— Stored records —
━━━━
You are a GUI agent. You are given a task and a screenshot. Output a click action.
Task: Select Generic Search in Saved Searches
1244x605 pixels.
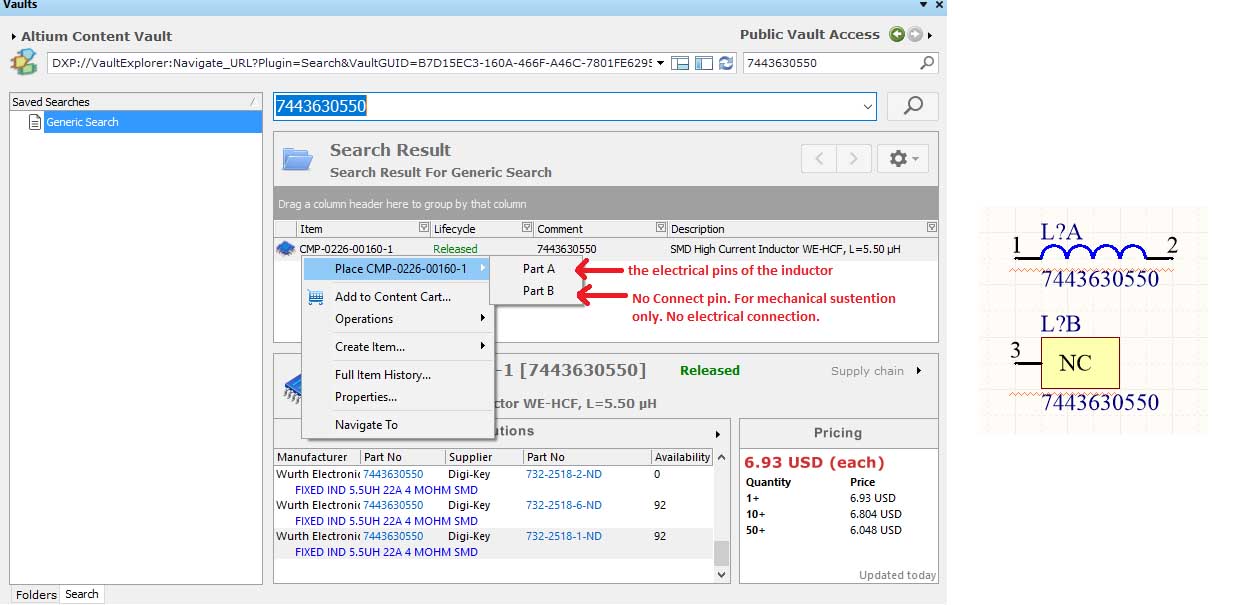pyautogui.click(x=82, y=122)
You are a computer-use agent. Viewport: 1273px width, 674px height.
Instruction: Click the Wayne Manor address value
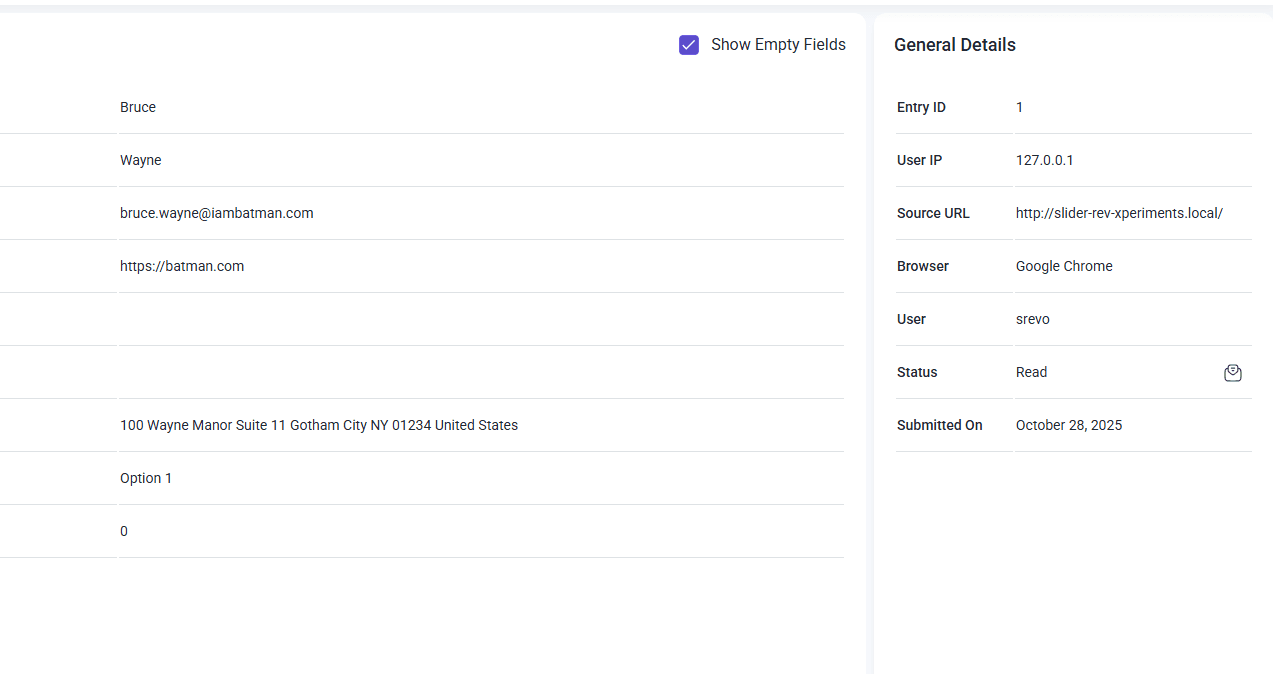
━━━━
Reproduce the entries above word for word. Pictures stay out.

You are a GUI agent. You are given a task and a screenshot. Output a click action.
Task: Select Generic Search in Saved Searches
1244x605 pixels.
pyautogui.click(x=82, y=122)
You are a computer-use agent. Viewport: 1273px width, 674px height.
Instruction: Click the Wayne Manor address value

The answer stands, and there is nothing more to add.